__Exercise__.
Find the lines in the records below that contain "logo", and report each of them.

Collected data

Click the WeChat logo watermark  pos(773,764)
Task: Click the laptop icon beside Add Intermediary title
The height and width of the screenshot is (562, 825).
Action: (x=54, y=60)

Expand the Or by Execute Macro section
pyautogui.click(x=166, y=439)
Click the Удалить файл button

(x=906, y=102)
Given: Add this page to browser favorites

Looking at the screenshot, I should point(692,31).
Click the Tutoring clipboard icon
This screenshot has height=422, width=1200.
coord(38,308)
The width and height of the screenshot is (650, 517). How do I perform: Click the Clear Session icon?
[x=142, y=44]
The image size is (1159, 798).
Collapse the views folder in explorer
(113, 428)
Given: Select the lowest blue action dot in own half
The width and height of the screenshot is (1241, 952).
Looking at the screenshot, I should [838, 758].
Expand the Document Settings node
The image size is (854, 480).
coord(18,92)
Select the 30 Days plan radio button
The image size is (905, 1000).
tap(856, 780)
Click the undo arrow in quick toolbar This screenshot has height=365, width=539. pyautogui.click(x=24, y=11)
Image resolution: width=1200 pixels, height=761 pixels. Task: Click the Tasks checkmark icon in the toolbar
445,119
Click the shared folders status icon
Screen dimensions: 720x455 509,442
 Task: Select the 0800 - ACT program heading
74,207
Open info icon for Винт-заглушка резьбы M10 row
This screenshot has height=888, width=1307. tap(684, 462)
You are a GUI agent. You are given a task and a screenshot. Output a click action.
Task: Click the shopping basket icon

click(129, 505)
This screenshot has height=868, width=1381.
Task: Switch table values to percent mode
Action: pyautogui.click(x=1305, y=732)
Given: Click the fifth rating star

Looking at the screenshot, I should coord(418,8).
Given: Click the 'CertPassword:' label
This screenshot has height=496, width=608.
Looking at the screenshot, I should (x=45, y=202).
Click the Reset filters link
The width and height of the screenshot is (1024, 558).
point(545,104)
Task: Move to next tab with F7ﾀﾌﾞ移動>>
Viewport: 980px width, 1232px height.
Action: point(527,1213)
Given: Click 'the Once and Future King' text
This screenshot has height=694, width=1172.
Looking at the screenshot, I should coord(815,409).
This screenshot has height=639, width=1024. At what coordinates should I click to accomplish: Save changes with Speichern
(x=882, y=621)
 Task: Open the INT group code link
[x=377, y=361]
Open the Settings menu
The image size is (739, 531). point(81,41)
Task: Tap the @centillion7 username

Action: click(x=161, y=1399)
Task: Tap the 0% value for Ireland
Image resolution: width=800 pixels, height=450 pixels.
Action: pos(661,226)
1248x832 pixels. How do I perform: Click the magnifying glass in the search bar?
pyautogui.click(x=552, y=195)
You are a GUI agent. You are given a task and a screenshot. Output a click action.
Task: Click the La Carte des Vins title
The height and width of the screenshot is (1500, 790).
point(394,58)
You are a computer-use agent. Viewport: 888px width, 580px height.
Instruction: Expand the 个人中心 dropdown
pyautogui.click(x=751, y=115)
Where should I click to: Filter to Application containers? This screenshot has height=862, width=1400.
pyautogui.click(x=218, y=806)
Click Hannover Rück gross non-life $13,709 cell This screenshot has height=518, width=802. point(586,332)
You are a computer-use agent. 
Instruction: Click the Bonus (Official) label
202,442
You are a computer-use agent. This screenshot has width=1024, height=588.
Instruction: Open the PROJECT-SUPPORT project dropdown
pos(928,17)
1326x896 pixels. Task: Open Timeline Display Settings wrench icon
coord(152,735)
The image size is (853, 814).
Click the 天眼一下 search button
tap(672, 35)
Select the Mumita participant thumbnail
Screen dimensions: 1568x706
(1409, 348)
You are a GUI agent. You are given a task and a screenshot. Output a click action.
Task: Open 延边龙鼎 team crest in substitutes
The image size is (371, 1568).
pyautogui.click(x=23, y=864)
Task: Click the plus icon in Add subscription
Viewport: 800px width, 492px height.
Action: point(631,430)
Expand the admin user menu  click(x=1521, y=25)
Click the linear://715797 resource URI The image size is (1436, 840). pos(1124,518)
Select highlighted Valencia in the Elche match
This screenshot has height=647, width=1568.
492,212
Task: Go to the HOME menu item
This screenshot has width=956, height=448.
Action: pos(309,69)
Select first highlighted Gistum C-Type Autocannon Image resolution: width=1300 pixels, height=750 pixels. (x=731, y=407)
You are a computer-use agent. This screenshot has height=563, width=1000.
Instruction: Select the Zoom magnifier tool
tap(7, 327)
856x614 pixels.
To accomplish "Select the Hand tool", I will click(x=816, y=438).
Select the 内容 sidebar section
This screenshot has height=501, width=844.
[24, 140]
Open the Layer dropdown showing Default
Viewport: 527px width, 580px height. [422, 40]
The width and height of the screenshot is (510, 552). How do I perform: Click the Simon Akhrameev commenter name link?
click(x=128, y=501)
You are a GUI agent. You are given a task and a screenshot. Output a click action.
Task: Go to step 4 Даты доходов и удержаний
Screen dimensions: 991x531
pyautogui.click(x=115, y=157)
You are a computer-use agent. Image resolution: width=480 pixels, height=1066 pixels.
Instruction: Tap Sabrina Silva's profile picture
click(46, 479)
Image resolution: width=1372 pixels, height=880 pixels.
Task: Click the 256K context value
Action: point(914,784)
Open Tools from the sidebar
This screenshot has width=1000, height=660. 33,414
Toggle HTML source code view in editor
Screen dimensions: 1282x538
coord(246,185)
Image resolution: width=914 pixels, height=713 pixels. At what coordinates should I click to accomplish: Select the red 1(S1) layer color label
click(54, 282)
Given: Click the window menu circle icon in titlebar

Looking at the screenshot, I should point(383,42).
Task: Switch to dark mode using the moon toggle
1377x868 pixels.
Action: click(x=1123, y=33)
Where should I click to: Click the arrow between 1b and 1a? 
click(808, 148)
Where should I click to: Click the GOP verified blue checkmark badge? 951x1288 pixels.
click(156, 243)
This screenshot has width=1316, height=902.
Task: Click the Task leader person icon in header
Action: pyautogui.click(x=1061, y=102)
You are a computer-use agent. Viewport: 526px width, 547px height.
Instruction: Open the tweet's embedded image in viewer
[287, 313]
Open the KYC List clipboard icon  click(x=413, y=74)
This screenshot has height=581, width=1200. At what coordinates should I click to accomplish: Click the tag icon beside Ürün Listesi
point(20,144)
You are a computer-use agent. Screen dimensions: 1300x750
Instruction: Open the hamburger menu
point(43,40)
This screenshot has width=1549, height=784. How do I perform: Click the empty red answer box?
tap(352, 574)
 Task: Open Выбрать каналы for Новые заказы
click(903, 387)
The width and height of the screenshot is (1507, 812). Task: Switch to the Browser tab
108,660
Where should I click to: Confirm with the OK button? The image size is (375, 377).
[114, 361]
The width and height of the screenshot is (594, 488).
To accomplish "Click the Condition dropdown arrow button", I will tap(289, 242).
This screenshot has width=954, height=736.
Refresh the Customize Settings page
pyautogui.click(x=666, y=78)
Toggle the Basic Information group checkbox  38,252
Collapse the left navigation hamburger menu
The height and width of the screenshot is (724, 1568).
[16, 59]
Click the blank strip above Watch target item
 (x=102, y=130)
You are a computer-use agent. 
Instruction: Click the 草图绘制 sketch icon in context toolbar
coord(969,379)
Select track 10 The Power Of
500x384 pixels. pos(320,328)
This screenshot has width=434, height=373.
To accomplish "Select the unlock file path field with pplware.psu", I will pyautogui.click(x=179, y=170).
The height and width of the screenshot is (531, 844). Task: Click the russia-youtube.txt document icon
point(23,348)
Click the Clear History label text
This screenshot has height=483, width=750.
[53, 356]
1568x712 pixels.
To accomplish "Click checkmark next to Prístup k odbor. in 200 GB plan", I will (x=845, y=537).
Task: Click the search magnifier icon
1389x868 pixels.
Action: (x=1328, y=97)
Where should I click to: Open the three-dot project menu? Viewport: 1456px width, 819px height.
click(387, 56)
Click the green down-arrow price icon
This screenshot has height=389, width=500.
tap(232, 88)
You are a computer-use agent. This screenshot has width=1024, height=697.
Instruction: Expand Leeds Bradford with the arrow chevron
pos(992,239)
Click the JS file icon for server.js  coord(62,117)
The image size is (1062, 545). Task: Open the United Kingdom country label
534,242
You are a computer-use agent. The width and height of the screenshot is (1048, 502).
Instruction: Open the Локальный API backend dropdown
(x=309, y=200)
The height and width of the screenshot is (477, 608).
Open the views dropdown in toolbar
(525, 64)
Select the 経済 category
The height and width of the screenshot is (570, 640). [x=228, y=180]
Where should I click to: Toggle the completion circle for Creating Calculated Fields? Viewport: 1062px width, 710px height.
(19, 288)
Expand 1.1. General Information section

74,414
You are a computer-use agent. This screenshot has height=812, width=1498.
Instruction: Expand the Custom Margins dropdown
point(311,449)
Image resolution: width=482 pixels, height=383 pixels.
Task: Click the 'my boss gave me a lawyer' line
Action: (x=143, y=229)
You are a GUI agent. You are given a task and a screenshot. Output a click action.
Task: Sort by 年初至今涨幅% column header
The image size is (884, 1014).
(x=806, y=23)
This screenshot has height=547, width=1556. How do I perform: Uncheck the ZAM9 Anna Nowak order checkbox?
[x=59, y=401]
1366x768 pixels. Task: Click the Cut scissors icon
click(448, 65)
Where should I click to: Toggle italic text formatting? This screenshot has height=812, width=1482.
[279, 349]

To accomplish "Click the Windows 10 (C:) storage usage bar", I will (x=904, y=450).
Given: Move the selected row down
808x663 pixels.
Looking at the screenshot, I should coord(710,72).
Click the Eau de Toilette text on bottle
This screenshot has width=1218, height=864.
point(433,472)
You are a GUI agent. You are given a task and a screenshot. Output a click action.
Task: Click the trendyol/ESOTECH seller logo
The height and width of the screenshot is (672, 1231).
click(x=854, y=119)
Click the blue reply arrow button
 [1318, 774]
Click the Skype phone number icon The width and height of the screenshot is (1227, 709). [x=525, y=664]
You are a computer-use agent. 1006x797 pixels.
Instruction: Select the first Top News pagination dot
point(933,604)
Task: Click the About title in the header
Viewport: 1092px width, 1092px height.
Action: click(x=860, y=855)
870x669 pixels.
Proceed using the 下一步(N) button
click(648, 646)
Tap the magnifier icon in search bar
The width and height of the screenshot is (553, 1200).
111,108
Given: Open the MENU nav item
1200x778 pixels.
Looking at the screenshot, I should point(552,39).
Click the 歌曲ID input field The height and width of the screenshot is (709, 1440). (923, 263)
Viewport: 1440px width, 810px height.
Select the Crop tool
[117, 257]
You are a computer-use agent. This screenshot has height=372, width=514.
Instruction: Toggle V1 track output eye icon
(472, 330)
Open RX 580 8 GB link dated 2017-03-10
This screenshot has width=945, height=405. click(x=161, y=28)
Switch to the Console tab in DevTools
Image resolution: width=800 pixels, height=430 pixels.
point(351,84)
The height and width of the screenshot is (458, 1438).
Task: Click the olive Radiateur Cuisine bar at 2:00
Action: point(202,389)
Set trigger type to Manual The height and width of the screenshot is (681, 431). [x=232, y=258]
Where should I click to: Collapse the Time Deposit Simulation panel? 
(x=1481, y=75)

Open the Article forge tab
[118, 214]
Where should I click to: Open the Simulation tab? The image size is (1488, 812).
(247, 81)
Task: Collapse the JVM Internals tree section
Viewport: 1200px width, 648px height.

__Response box__.
Click the WeChat logo watermark  pos(773,764)
Task: Click the trendyol/ESOTECH seller logo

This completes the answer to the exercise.